Régler le problème de l’irrigation des terres agricoles est essentiel pour la réalisation de l’autosuffisance alimentaire visée par le gouvernement. Le ministre de l’Agriculture M. Youcef Cherfa, l’a encore fait comprendre en annonçant le triplement des surfaces irriguées d’ici à 2028. Il en parle comme d’un « impératif », selon l’agence officielle qui le cite en ajoutant qu’un plan triennal est déjà en cours.
Le ministre ne décrit toutefois pas la stratégie par laquelle l’Algérie multipliera par trois les surfaces irriguées, actuellement de 1,1 million d’hectares, soit 15% de la surface utile. L’objectif de 3 millions d’hectares soulève forcément des interrogations. Le premier obstacle qui surgit est celui du stress hydrique.

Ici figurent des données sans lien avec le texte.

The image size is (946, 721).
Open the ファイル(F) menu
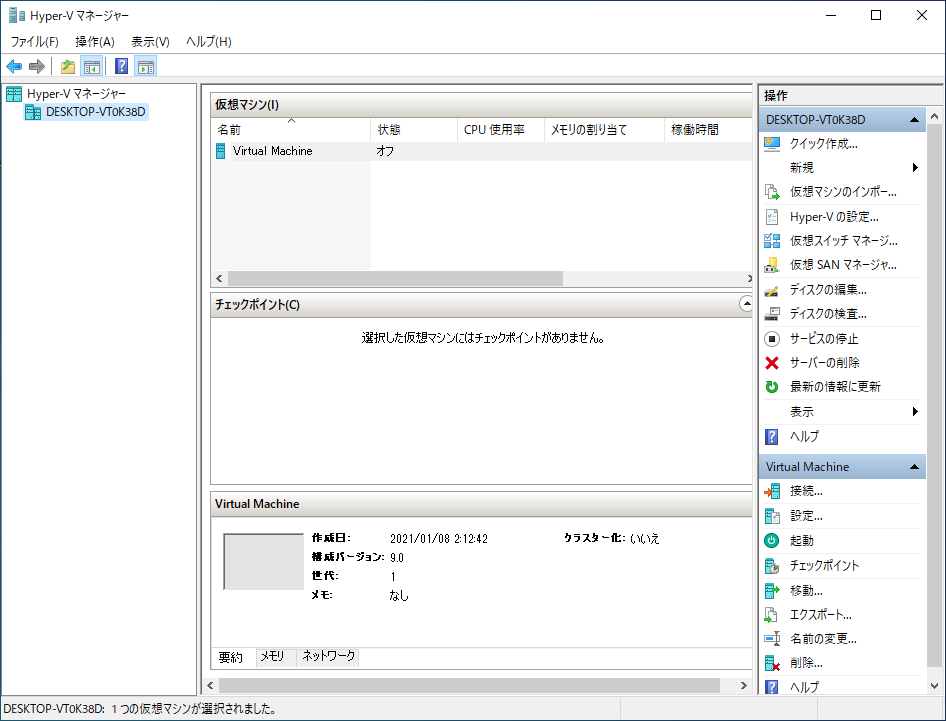coord(35,42)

L’Algérie, comme tous les pays méditerranéens, subit des périodes de sécheresses de plus en plus longues. Les précipitations se font rares et ne favorisent pas le renouvellement des nappes phréatiques. Un expert agronome rapporte la mésaventure d’un agriculteur à l’ouest du pays : « Son puits étant asséché, il a creusé plus profond, mais à 183 m, toujours pas d’eau ». Voilà un an, un inventaire des points de forages d’eau sur tout le territoire devait donner une idée des quantités exploitées et des méthodes à appliquer afin de préserver la ressource. Pour l’heure, les résultats de l’inventaire restent inconnus.

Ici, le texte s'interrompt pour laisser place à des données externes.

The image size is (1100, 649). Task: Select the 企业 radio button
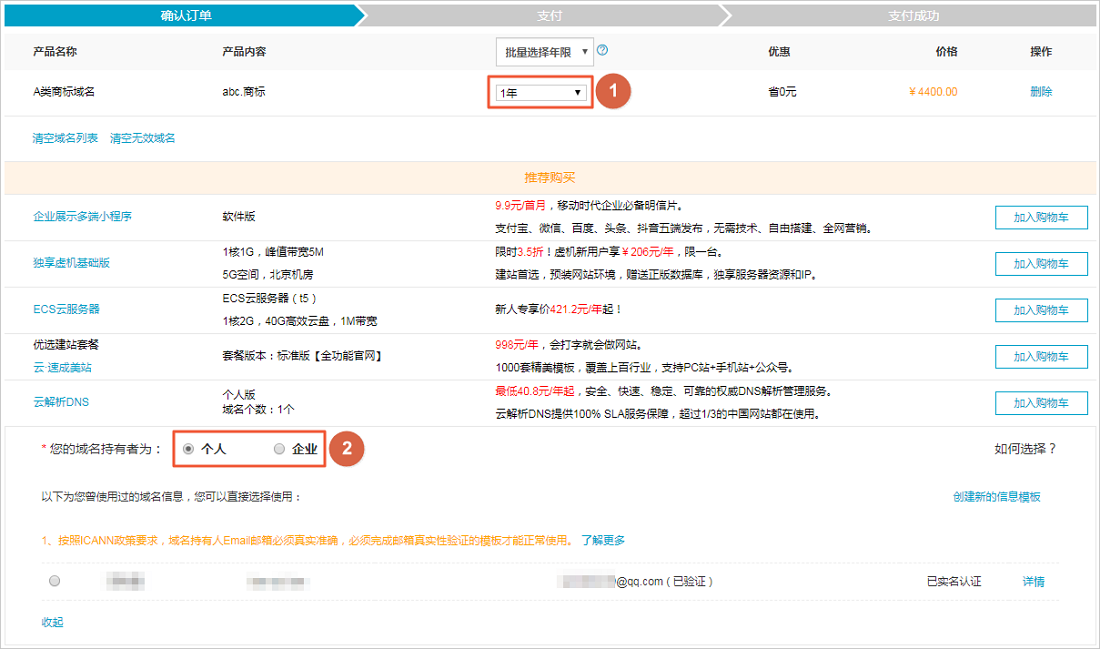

Le plan triennal intervient ainsi après une saison 2023 catastrophique. Le premier ministre avait alors déclaré que 90 000 agriculteurs avaient été impactés par la sécheresse alors que 1,2 million d’hectares avaient été sinistrés.
À début décembre, la pluviométrie reste quasi-nulle sur l’ensemble du territoire et nombre de barrages et de retenues sont à sec. La saison 2024 démarre avec les dommages de la saison précédente et les agriculteurs sont plus que jamais confrontés à la rareté de l’eau.
À fond sur les infrastructures
Pour augmenter les surfaces irriguées au rythme de 250 000 hectares par an, le secteur de l’agriculture devra corriger les dommages causés par le climat tout en modernisant les infrastructures d’irrigations.
Depuis plus de vingt-cinq ans, les programmes de soutien à l’agriculture saharienne ont permis de créer des grands périmètres irrigués. Mais ils sont insuffisants et de nouveaux investissements sont nécessaires pour mobiliser et exploiter toutes les ressources hydriques que demande une agriculture florissante.
L’introduction de méthodes et d’équipements adaptés au contexte de sécheresse et d’aridité est une des solutions. Un programme conjointement mené par les secteurs de l’agriculture et de l’hydraulique devait déboucher sur la création d’un réseau d’irrigation alimenté par le recyclage d’eaux usées. Ce programme devait fournir 1,2 milliard de m3 d’eau d’ici 2030. Mais, encore une fois, une fois l’annonce passée, il est difficile d’obtenir une information sur l’état d’avancement du programme.
Étape cruciale dans le projet d’autosuffisance alimentaire, l’irrigation des terres agricoles est une difficulté qui pourrait empêcher l’agriculture de fournir les 15% du PIB attendus. De même que la modernisation des infrastructures et la gestion rationnelle des ressources hydriques, la transparence dans le suivi des programmes annoncés est un facteur de réussite dans l’instauration d’une agriculture capable de résister à la concurrence internationale, mais aussi aux changements climatiques.